Há artistas que registram o mundo. E há aqueles que o transformam. SebastiãoSalgado fez as duas coisas. Ao longo de décadas, sua fotografia expôs feridas sociais, revelou paisagens intocadas e, sobretudo, mostrou que a imagem pode ser um instrumento de consciência e mudança. Sua trajetória conecta arte, natureza e humanidade de uma forma rara, e nada, nessa história, acontece por acaso.
Quando voltar para casa é o começo de tudo
Depois de anos documentando conflitos, migrações e tragédias humanas ao redor do mundo, Salgado retornou ao Brasil e encontrou um cenário devastador: a antiga fazenda da família, no Vale do Rio Doce, havia se transformado em uma terra árida. Ao invés de aceitar a perda, ele e sua esposa, Lélia Wanick Salgado, decidiram agir, e assim nasceu o Instituto Terra.
O que começou como um sonho de recuperação ambiental se tornou um dos projetos mais bem-sucedidos de restauração ecológica do país. Mais de 3 milhões de árvores foram plantadas, nascentes voltaram a brotar, animais retornaram ao habitat. Um pedaço da Mata Atlântica foi regenerado e, com ele, uma poderosa mensagem: cuidar da natureza é também cuidar da humanidade.
Hoje, o Instituto Terra é referência internacional em restauração ambiental e educação ecológica. Um exemplo concreto de que transformação exige ação.
Gênesis: um convite à contemplação
Entre maio de 2014 e janeiro de 2015, o Museu do Meio Ambiente do Jardim Botânico do Rio de Janeiro recebeu uma das exposições mais emblemáticas da carreira de Salgado: Gênesis.
A mostra conduziu o público por regiões remotas do planeta, da Antártica às savanas africanas, da Amazônia às ilhas Galápagos, revelando territórios ainda preservados e comunidades que vivem em harmonia com a natureza.
Dividida em núcleos geográficos, a exposição foi mais do que uma experiência estética. Foi um chamado à responsabilidade coletiva: proteger o que ainda permanece intacto.
Se o Instituto Terra simboliza a regeneração prática, Gênesis representa a consciência, um olhar atento para aquilo que ainda pode ser preservado.
Gold: o retrato da condição humana
Se Gênesis é um hino à vida, Gold-Mina de Ouro Serra Pelada é um mergulho profundo na força e na fragilidade humana.
Produzida nos anos 1980, a série retrata milhares de trabalhadores na mina de Serra Pelada, no Pará, composta por uma paisagem quase bíblica, marcada por esforço extremo, ambição e sobrevivência.
Em 2025, 56 fotografias da série ganharam novas montagens nas unidades da CAIXA Cultural em Recife e Fortaleza, com uma cenografia impactante que aproximou o visitante da intensidade daquele cenário histórico.
Essas exposições carregaram um significado ainda mais profundo: Sebastião Salgado faleceu em 23 de maio de 2025, aos 81 anos, em Paris, poucos meses antes da abertura das mostras.
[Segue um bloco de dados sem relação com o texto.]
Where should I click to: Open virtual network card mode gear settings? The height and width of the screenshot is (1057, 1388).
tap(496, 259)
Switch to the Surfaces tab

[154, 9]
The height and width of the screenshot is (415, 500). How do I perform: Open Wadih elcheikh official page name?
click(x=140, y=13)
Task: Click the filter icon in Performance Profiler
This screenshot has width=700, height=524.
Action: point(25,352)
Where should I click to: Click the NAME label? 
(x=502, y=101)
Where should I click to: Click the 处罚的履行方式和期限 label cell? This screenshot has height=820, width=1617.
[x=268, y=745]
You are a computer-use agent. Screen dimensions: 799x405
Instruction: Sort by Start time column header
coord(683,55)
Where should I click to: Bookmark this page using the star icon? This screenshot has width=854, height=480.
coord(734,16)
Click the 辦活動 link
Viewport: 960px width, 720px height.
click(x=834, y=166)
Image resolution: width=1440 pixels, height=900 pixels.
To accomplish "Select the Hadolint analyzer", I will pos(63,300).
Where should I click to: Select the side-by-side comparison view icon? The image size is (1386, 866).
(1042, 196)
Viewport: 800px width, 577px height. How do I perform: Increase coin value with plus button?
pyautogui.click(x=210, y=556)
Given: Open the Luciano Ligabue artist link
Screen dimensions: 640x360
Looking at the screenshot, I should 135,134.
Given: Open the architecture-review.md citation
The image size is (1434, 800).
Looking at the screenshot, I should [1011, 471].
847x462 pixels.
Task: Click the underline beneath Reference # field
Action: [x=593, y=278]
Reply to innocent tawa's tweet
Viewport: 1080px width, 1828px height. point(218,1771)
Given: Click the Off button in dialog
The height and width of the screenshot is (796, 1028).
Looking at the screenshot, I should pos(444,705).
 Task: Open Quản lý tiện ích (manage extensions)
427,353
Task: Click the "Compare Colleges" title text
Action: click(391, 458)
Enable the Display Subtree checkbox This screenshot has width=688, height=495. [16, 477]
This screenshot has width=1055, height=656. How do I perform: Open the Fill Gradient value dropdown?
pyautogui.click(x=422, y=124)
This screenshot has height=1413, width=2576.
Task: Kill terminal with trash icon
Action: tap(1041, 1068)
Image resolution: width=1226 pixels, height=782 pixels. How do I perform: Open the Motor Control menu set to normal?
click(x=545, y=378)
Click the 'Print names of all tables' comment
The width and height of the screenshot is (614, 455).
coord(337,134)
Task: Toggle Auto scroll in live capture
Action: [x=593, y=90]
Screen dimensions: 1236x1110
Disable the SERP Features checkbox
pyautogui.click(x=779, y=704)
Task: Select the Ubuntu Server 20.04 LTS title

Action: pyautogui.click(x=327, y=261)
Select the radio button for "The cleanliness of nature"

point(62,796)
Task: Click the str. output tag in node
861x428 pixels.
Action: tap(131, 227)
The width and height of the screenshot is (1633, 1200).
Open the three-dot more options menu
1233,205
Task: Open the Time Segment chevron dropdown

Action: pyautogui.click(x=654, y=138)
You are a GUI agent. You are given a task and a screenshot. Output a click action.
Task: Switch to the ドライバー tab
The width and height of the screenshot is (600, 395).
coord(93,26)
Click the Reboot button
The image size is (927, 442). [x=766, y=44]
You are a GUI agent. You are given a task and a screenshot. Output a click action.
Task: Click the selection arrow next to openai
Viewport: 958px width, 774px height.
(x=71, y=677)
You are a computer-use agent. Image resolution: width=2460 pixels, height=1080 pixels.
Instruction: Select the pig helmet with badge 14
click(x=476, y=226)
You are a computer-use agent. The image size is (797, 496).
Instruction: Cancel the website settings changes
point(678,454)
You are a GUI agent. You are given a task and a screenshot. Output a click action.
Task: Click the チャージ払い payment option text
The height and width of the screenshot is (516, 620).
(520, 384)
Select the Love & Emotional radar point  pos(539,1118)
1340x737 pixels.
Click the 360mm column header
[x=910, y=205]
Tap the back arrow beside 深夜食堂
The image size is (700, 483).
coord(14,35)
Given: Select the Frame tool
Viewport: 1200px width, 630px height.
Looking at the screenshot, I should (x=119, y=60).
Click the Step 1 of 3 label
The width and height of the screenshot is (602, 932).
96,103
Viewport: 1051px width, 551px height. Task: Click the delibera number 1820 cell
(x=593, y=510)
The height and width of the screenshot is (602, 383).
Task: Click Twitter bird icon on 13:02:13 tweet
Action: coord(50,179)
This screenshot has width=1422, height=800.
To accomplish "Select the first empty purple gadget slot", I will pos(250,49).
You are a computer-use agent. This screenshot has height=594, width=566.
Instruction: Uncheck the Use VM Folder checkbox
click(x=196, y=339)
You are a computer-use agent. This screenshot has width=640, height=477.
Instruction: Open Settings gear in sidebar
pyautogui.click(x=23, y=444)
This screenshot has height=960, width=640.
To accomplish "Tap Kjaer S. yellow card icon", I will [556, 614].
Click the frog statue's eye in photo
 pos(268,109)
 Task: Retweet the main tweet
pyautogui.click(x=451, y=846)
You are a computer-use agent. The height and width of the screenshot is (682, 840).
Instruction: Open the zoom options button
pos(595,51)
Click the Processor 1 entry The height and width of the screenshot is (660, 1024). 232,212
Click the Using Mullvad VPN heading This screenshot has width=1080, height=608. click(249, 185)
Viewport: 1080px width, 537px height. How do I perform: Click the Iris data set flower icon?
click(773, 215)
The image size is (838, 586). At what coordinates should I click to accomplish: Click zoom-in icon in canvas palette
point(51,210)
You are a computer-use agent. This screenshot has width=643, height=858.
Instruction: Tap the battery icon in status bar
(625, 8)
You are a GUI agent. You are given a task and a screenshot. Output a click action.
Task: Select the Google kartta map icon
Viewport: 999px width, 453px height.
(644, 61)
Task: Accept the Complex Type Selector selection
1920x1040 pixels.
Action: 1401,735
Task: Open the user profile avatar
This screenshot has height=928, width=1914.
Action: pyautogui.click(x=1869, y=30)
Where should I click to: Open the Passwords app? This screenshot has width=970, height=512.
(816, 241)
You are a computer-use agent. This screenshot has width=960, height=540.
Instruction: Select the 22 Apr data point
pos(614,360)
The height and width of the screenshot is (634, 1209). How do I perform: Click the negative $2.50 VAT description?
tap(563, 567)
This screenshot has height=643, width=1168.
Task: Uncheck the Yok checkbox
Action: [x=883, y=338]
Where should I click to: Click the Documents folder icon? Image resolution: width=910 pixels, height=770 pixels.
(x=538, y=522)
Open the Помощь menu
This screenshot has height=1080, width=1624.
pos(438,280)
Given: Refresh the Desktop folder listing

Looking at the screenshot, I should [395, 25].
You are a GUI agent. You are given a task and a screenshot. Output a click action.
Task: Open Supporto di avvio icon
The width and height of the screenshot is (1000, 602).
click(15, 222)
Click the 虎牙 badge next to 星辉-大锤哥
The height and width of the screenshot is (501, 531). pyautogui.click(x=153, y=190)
Assim, as exposições se transformaram
também em homenagens póstumas a um dos maiores fotógrafos da história.

A arte em movimento: a logística por trás das exposições
Por trás da potência das imagens existe um trabalho invisível e absolutamente essencial.
Transportar obras de Sebastião Salgado não é apenas deslocar fotografias. É preservar patrimônio artístico e histórico. Cada imagem exige embalagem especializada, controle rigoroso de temperatura e umidade, seguro
internacional e coordenação detalhada com museus e órgãos alfandegários.
A FINK teve a missão de garantir que essas exposições chegassem aos museus com total segurança, seja transportando da França para o Brasil e dentro do país.
Sem essa engrenagem precisa, as exposições simplesmente não aconteceriam. A experiência idealizada pelo artista depende, também, desse cuidado técnico que entrega a arte viva e acessível ao público.
Um legado que continua
Sebastião Salgado não foi apenas um fotógrafo premiado. Foi um agente de transformação.
Com o Instituto Terra, mostrou que é possível regenerar ecossistemas. Com suas séries fotográficas, provou que a arte pode ser denúncia, memória e esperança. Ao visitar suas exposições, não vemos apenas imagens. Vemos histórias que nos confrontam, emocionam e nos convidam a refletir sobre quem somos e sobre o mundo que queremos deixar para as próximas gerações.
Do deserto à floresta, da dor à reconstrução, da denúncia à contemplação: o legado de Sebastião Salgado continua em vivo e em movimento.